Operation Josephine B

'Josephine B' was a British and Free French sabotage undertaking in south-western France organised by the Special Operations Executive (11 May/7 June 1941).

The operation was initially stalled by a lack of up-to-date information, but ultimately succeeded in its main objective, which was the destruction of an electrical transformer station in Pessac near Bordeaux. Six of the eight transformers were destroyed, resulting in the hampering of the Italian submarine base at Bordeaux for weeks and a variety of other problems for the Italian and German occupiers. The operation was SOE’s first success in occupied France and it considerably enhanced the organisation’s standing.

The transformer station in Pessac had long been recognised by the SOE as a target of particular interest, but was difficult to reach by air. The plan was to paradrop a sabotage team which would break into the transformer station in order to attach demolition charges and incendiaries with delay timers. The charges would wreck the transformers and the incendiaries would set fire to the transformer cooling oil to complete the destruction.

A team of six Polish volunteers was trained and equipped for the operation, and departed from the RAF base at Tangmere in Sussex, but a technical fault released their two equipment containers prematurely, over the lower reaches of the Loire river well to the north of the planned operational area, and the party had to turn back. The aeroplane crashed on landing, killing some of the crew and seriously wounding all the members of the SOE party.

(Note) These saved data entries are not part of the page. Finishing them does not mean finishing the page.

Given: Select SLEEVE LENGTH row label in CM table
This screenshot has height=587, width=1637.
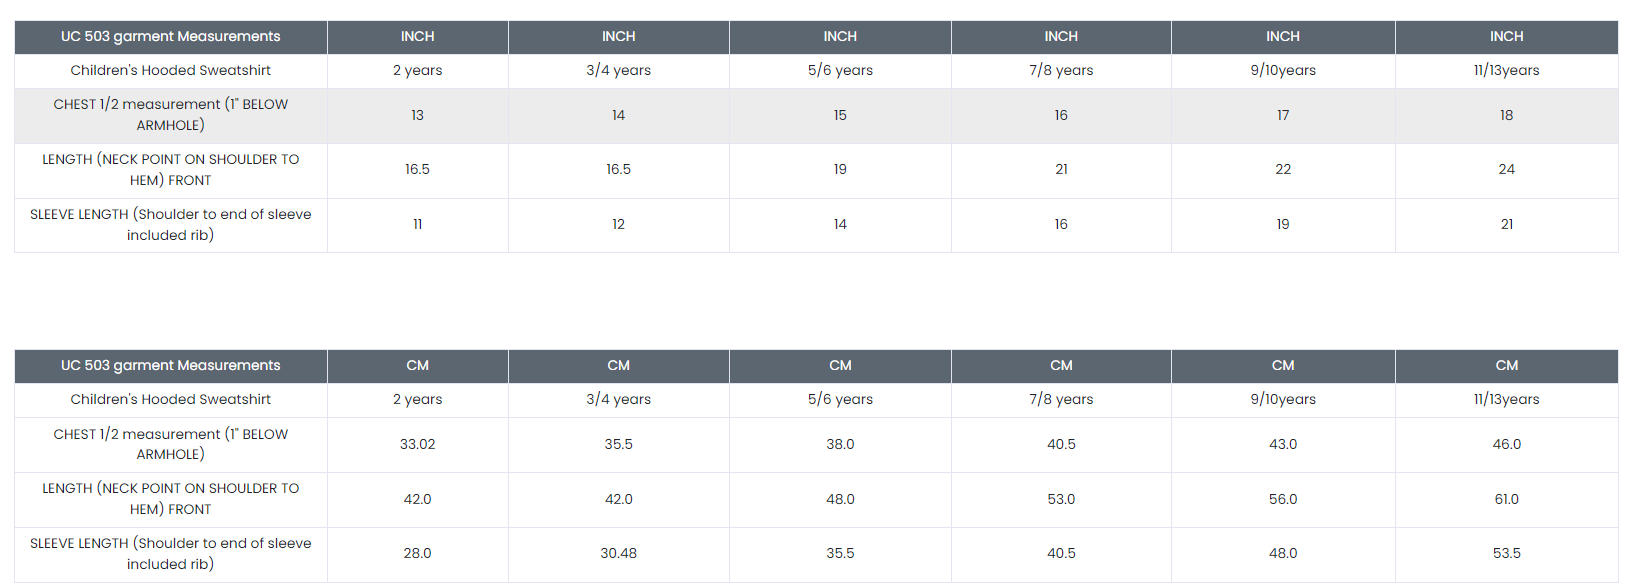Looking at the screenshot, I should pos(170,553).
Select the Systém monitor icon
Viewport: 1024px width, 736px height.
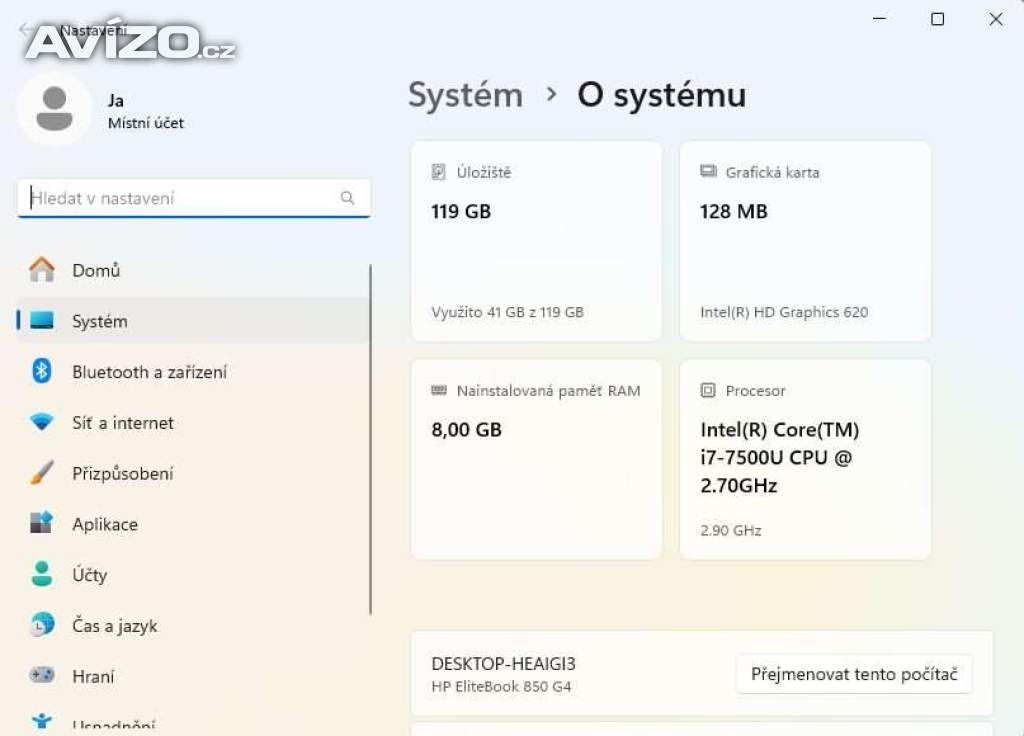pos(42,321)
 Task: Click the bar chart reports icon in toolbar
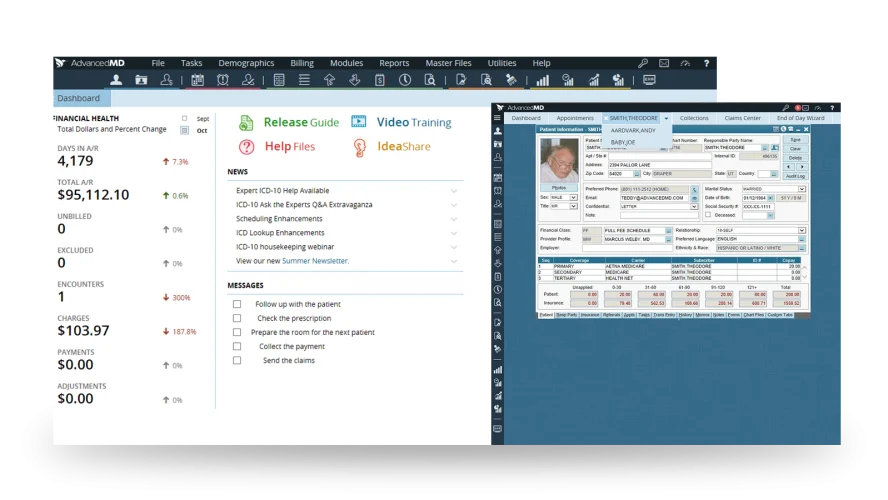[x=541, y=80]
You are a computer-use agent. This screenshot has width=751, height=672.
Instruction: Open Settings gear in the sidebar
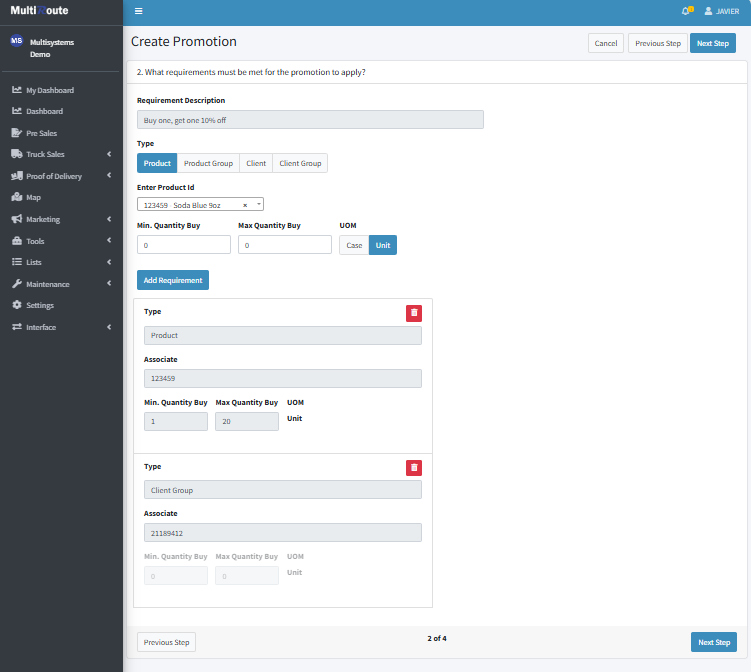point(39,305)
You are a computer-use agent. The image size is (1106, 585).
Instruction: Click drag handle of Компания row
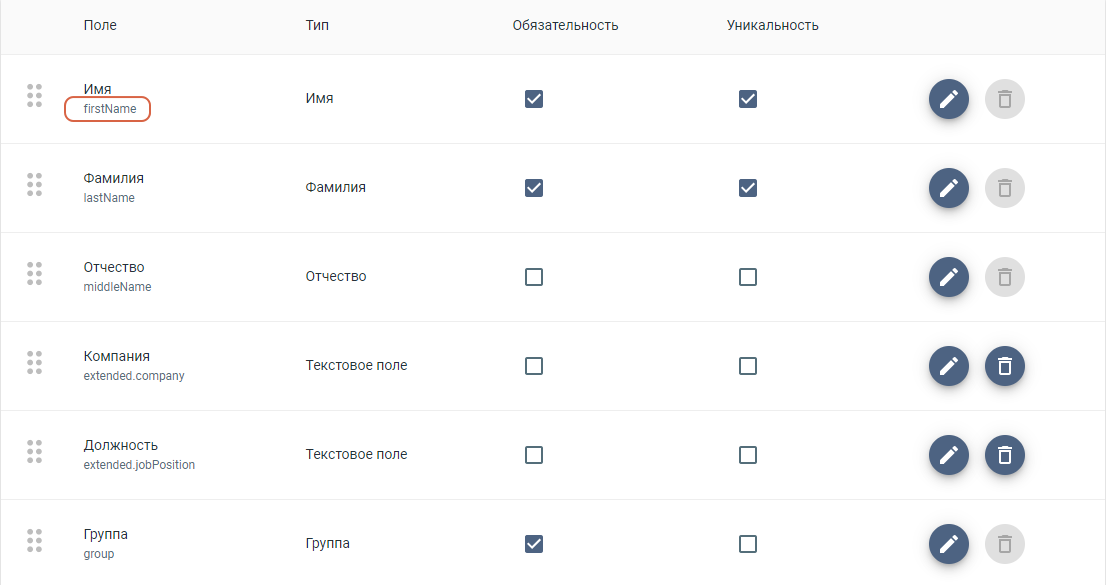pos(34,363)
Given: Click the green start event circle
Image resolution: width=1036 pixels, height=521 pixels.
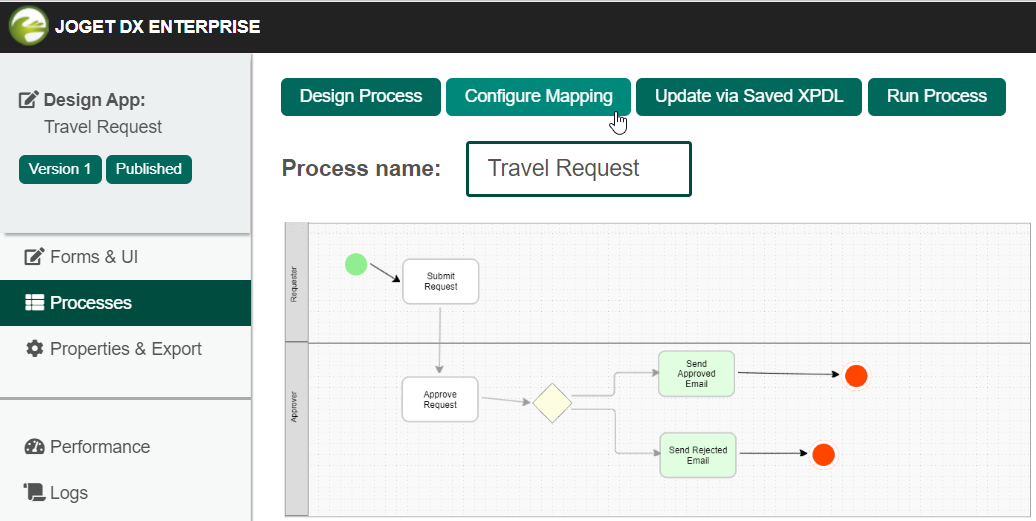Looking at the screenshot, I should tap(356, 264).
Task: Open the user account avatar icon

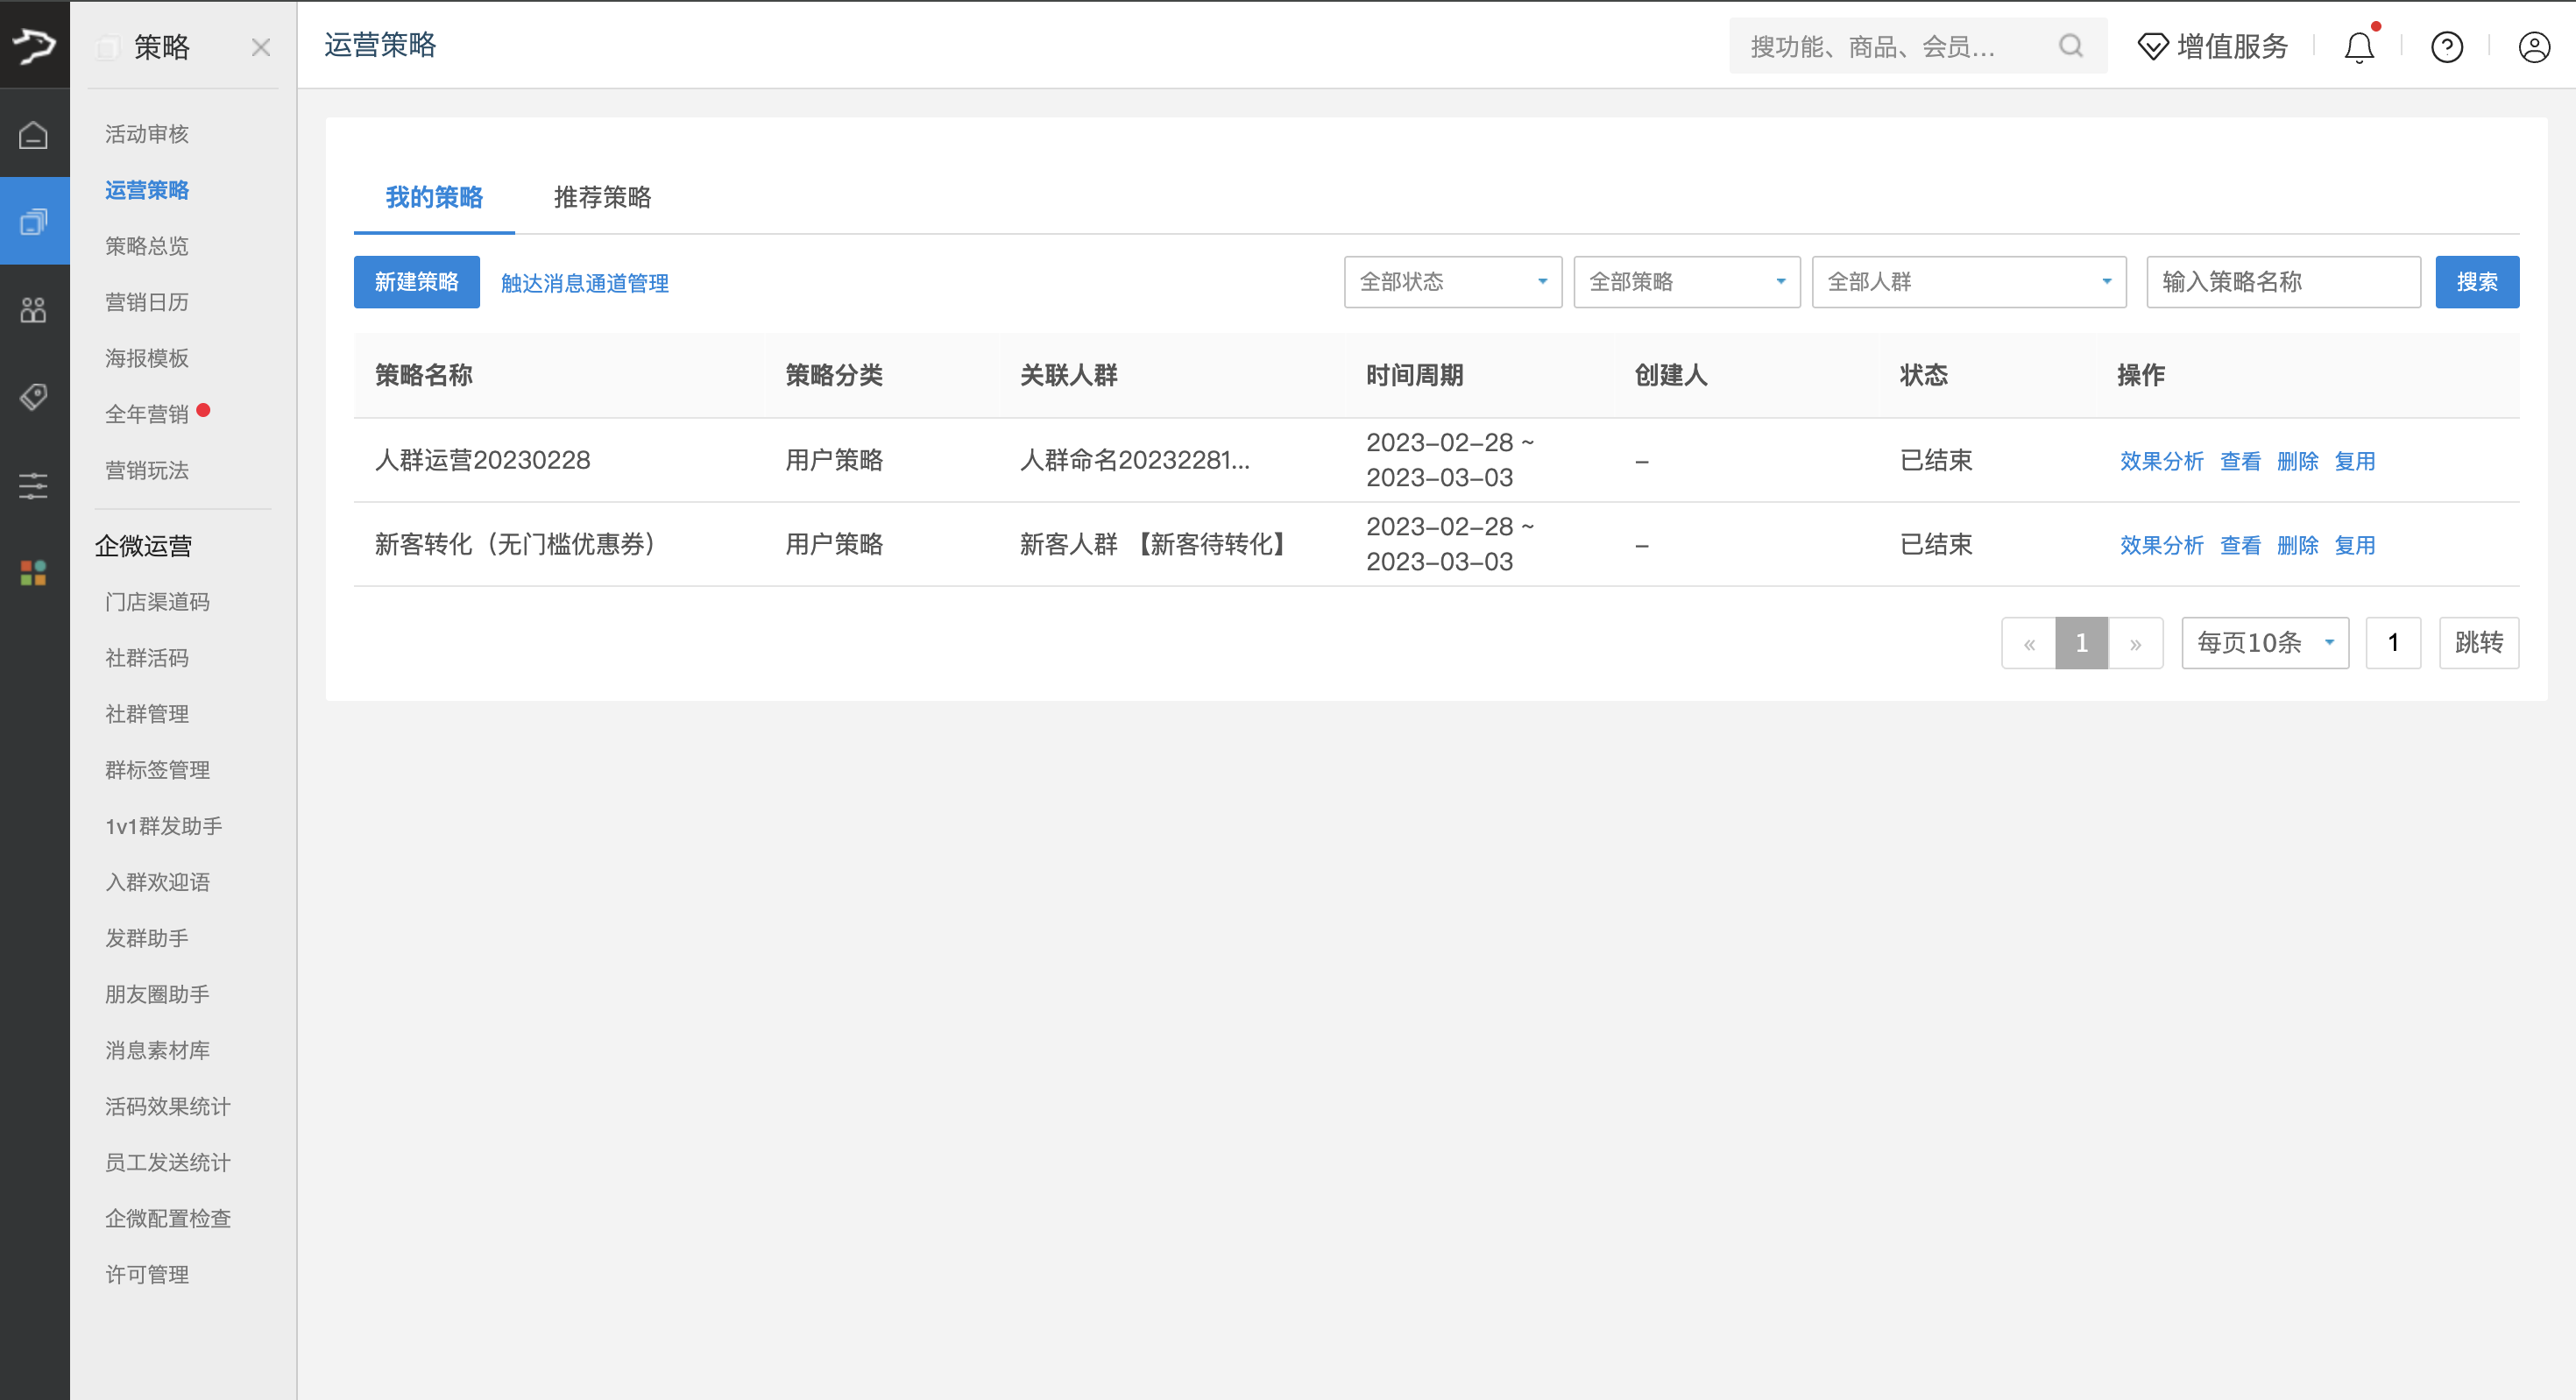Action: [x=2534, y=46]
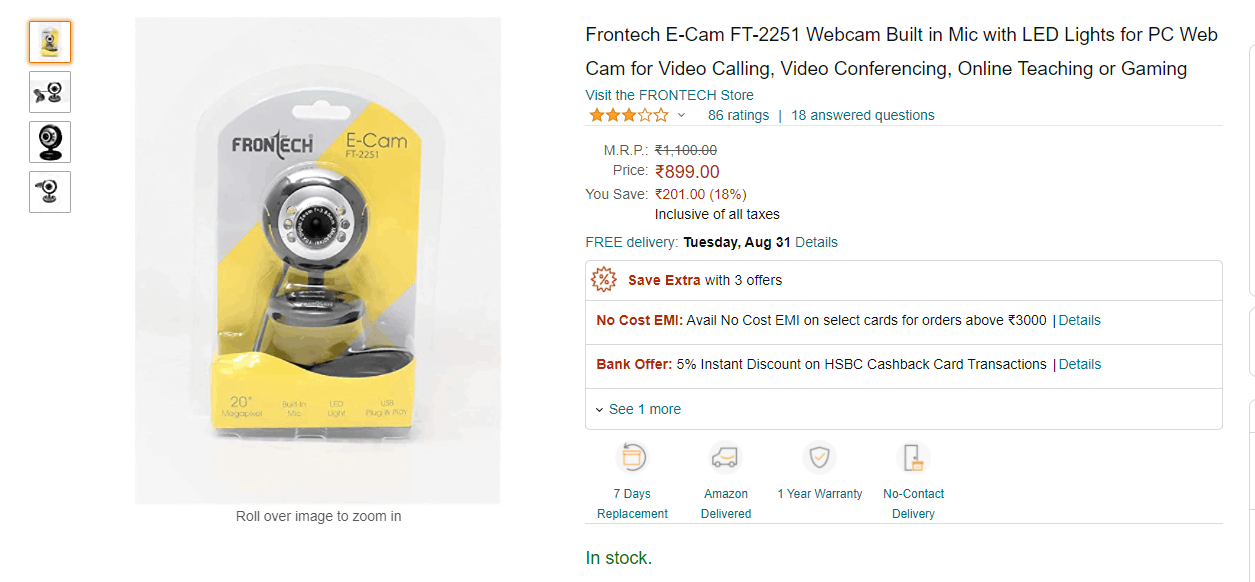Click the Amazon Delivered truck icon
The height and width of the screenshot is (582, 1255).
point(725,458)
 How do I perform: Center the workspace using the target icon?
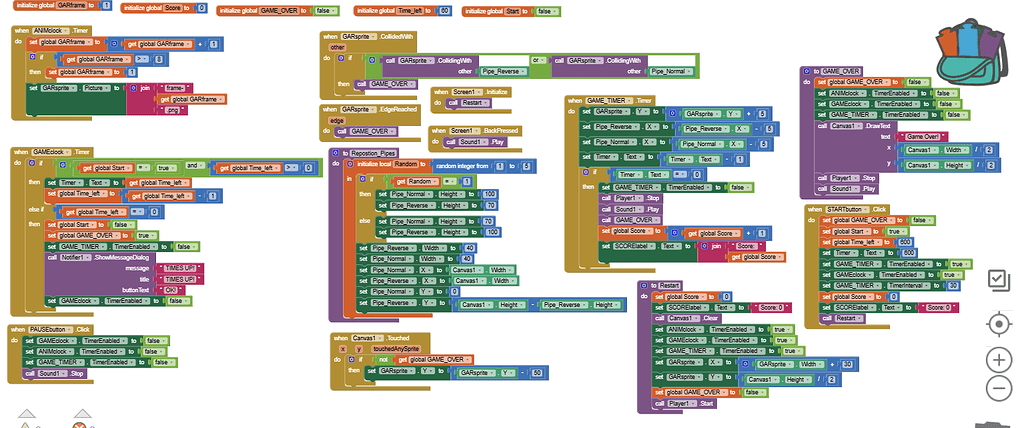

The SOE then turned to its Free French section, and Sergeant J. Forman, Sous-Lieutenant Raymond Cabard and Sous-Lieutenant André Varnier were briefed for the operation. Forman had recently returned from 'Savannah', the first attempt to insert SOE-trained Free French paratroops into German-occupied France. That mission had failed, leaving behind some of the agents including Joël Letac, who had then travelled to Paris. The sabotage team was sent to SOE’s Station XVII for training in industrial sabotage by Cecil Vandepeer Clarke.

The Norwegian Wilhelm Holst, an early recruit to the SOE and Chef de Reseau Billet in France, were asked to be the new party’s local contacts after crossing the demarcation line between German-occupied France and Vichy France, on its escape out of France, and for this the SOE party was to remain in communication with these two individuals until they found a way to leave France. The SOE asked Holst for any help or suggesrion he could provide in this direction.

The three-man party was parachuted into France on the night of 11/12 May, and on landing hit its container of equipment and undertook a reconnaissance of the target. The men were dismayed to discover a high-tension wire just inside the top of the 8.9-ft (2.7-m) high perimeter wall and the sound of people moving about inside the walled area. They also failed to obtain bicycles on which they had planned to make a silent escape. Thus discouraged, the men lost heart and gave up.

The team missed its 20 May rendezvous with the submarine sent to retrieve the men, and instead set out for Paris. Before departing for the mission, Forman had been given a couple of possible addresses, and at one of these he met Letac, who had been compelled to abandon 'Savannah', but Letac refused to accept the 'Josephine B' party’s acceptance of faiiure. Letac rallied the party and travelled with it back to the Bordeaux region.

In the night the party seized a truck to travel to Pessac, but when the ruck broke down the men resorted to bicycles. They quickly relocated their explosives where they had hidden them on the first night, a mere 110 yards (100 m) from the transformer station. Varner quickly verified that the detonators were still operable.

On the night of 7/8 June, Forman climbed the perimeter wall and jumped down into the yard while carefully avoiding any contact with the high-voltage cable. Then he simply opened the door for his comrades, who carried all the equipment. In less than 30 minutes the boxed plastic explosives, each with a magnetically-attached incendiary, were placed on each of the eight main transformers. The four men then departed as rapidly as possible as the explosive detonated and flames rose into the sky. German-manned searchlights scanned the sky as the first conclusion was that the facility had been attacked by British bombers.

The team asked for evacuation by Westland Lysander single-engined aircraft of the type much used for the support of clandestine operations into France. The aircraft were not provided and the men were instead ordered to return to England via Spain.

The sabotage team made for Spain at a leisurely pace, spending 250,000 francs over a period of two months. Cabard was arrested just before the men crossed the Pyrenees, but the other three returned to England during August. Cabard later escaped and was back with SOE by November.

Six of the eight transformers were destroyed, and the SOE’s assumption was that the explosives on two of the transformers had slipped off as they were very wet. Work in the Bordeaux submarine base and in numerous factories was held up for weeks, and the all-electric trains from south-western France had to be withdrawn and replaced by steam locomotives. All the spare transformer oil in France was needed to effect repairs, which were not completed for a year.

The commune of Pessac was fined one million francs, 250 local people were imprisoned and a curfew from 21.30 to 05.00 was imposed. A total of 12 German soldiers were shot for failing to protect the station against the saboteurs.

News of the attack’s success reached the UK on 19 June.